« Yellow Letters » : une plongée dans la répression politique en Turquie
Le film « Yellow Letters », réalisé par Ilker Çatak, sort en salles ce 1ᵉʳ avril 2026. Ce drame coproduit entre l'Allemagne, la France et la Turquie, d'une durée de 2h08, met en scène les acteurs Özgü Namal, Tansu Biçer et Leyla Smyrna Cabas. Il raconte l'histoire poignante d'un couple d'artistes de la scène d'Ankara, brutalement déclassé par le régime d'Erdoğan.
La mécanique répressive d'un régime autoritaire
Le cinéaste, d'origine turque et né à Berlin, ausculte avec précision chaque rouage de cette insidieuse mécanique répressive. Derya, une comédienne, et Aziz, un auteur prestigieux, voient leur vie basculer du jour au lendemain lorsqu'ils sont accusés à tort de sédition. Le film en fait l'incarnation d'une classe privilégiée sommée d'obéir et de se taire, sous peine de tout perdre, y compris leur respectabilité et leur confort matériel.
La force de « Yellow Letters » réside dans son approche de la lutte des classes. Plutôt que de susciter l'inquiétude, le calvaire social de ces bobos distingués provoque des murmures d'approbation et un esprit de revanche dans leur entourage. Le frère commerçant de Derya, un populiste religieux et patriarche autoritaire, en est l'exemple frappant : il se réjouit de leur chute, voyant là une opportunité pour asseoir son propre pouvoir familial.

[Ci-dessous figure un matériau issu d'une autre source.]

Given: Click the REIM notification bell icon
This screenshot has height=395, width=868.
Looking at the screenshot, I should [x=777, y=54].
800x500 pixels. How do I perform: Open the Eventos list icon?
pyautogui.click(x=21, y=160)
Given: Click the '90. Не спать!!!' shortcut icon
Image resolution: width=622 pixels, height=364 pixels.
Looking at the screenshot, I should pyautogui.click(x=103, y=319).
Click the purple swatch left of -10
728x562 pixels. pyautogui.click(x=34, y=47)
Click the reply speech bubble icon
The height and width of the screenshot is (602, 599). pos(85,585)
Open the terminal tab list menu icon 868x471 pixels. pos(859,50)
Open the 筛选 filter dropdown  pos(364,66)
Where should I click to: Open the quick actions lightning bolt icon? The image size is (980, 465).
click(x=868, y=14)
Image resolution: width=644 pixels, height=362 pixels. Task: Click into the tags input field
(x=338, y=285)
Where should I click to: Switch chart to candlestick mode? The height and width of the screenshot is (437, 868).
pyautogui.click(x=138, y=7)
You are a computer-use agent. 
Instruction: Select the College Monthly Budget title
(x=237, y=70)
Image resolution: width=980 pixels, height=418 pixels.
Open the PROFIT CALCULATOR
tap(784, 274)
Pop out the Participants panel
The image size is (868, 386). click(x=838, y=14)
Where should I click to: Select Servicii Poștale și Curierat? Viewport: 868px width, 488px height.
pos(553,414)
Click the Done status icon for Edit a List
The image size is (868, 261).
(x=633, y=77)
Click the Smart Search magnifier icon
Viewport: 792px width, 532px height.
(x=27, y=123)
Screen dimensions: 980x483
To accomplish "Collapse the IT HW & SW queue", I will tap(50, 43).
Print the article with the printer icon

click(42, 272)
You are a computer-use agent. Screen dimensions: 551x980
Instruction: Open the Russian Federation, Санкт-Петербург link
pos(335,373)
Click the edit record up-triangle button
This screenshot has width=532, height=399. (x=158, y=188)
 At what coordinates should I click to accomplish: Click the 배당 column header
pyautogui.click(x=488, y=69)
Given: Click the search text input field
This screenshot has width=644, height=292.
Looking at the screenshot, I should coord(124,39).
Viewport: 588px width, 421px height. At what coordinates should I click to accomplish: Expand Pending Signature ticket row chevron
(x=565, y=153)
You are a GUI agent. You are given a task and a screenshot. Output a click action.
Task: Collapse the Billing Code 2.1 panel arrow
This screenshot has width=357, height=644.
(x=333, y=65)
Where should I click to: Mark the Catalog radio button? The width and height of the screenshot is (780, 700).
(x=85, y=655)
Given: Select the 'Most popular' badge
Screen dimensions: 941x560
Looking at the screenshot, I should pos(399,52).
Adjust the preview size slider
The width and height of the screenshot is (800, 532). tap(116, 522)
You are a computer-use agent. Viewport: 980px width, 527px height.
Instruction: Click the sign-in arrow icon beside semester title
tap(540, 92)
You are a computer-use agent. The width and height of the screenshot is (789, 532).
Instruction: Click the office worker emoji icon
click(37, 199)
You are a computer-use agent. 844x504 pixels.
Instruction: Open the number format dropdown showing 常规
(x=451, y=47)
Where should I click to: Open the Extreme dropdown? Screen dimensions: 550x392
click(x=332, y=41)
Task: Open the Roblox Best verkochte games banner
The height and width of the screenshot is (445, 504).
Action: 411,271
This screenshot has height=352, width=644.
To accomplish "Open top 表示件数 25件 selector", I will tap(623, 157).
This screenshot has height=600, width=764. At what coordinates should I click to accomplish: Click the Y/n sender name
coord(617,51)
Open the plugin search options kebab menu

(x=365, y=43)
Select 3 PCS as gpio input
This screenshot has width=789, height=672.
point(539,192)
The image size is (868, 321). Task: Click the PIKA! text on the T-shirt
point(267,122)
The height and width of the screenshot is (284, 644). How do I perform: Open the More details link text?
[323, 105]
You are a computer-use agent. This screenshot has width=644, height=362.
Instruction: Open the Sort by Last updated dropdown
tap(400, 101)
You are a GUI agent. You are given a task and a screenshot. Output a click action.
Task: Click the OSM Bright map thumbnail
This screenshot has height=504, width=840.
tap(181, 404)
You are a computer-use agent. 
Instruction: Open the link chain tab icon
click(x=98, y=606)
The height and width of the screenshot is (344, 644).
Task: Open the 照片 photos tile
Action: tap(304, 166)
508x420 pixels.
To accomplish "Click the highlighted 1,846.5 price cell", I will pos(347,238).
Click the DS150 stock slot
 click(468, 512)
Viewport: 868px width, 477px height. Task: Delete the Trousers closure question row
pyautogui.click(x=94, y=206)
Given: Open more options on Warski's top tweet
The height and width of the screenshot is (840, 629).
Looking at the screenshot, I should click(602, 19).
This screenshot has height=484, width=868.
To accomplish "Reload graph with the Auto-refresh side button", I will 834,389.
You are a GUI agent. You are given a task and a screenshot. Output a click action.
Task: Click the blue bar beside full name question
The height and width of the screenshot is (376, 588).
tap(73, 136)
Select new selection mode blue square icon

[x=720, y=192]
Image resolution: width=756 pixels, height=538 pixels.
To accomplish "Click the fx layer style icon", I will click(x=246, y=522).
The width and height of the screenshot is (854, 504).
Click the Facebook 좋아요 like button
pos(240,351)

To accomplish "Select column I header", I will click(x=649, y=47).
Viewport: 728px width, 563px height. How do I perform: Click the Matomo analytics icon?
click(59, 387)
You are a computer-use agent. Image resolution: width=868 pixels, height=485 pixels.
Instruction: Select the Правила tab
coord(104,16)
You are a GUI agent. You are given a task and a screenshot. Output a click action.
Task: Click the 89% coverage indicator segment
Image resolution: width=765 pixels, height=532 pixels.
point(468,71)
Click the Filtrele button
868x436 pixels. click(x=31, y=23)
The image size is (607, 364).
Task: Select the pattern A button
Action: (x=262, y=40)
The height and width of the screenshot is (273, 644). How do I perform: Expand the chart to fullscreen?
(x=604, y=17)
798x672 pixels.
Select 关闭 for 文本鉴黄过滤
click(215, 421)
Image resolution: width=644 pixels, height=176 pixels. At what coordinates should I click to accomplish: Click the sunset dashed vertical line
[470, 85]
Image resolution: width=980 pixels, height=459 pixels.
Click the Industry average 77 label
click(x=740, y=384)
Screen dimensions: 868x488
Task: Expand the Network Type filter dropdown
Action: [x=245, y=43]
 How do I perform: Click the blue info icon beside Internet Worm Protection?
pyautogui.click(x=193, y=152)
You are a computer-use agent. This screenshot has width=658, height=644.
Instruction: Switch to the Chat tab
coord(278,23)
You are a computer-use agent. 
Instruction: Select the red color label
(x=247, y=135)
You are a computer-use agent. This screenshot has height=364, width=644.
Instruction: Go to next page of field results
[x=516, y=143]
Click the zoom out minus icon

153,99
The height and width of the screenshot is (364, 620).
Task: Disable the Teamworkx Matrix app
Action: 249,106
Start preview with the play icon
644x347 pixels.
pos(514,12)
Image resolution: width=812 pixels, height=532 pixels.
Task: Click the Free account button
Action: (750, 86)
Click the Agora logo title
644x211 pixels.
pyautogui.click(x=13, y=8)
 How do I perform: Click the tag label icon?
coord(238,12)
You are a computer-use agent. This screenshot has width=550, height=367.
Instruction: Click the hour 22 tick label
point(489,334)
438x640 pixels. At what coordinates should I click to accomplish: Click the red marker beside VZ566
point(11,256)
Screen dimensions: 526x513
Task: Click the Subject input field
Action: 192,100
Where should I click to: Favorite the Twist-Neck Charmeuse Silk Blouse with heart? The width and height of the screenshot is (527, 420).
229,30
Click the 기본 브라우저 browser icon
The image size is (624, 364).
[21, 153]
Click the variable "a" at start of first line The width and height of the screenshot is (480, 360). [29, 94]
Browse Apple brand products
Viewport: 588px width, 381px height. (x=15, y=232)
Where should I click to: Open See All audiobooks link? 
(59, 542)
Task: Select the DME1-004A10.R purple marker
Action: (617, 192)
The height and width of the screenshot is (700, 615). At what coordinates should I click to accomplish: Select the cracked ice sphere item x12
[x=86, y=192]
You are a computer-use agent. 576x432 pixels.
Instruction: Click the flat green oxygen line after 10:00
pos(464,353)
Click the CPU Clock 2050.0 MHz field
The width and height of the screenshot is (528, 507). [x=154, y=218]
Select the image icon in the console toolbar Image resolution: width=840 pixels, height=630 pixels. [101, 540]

Une résilience face à l'adversité
Malgré la sinistrose ambiante, le film refuse le pessimisme. Comme Derya et Aziz, poussés par la force des choses, il invite à la réinvention. Les personnages sont contraints de se redéfinir, tant en tant qu'artistes que contestataires, face à un système qui cherche à les réduire au silence.
Cette œuvre s'inscrit dans la lignée des précédents films d'Ilker Çatak, comme « La Salle des profs », qui explorent également les tensions sociales. « Yellow Letters » offre ainsi une réflexion profonde sur les conséquences humaines de la répression politique, tout en soulignant la résilience de l'esprit créatif.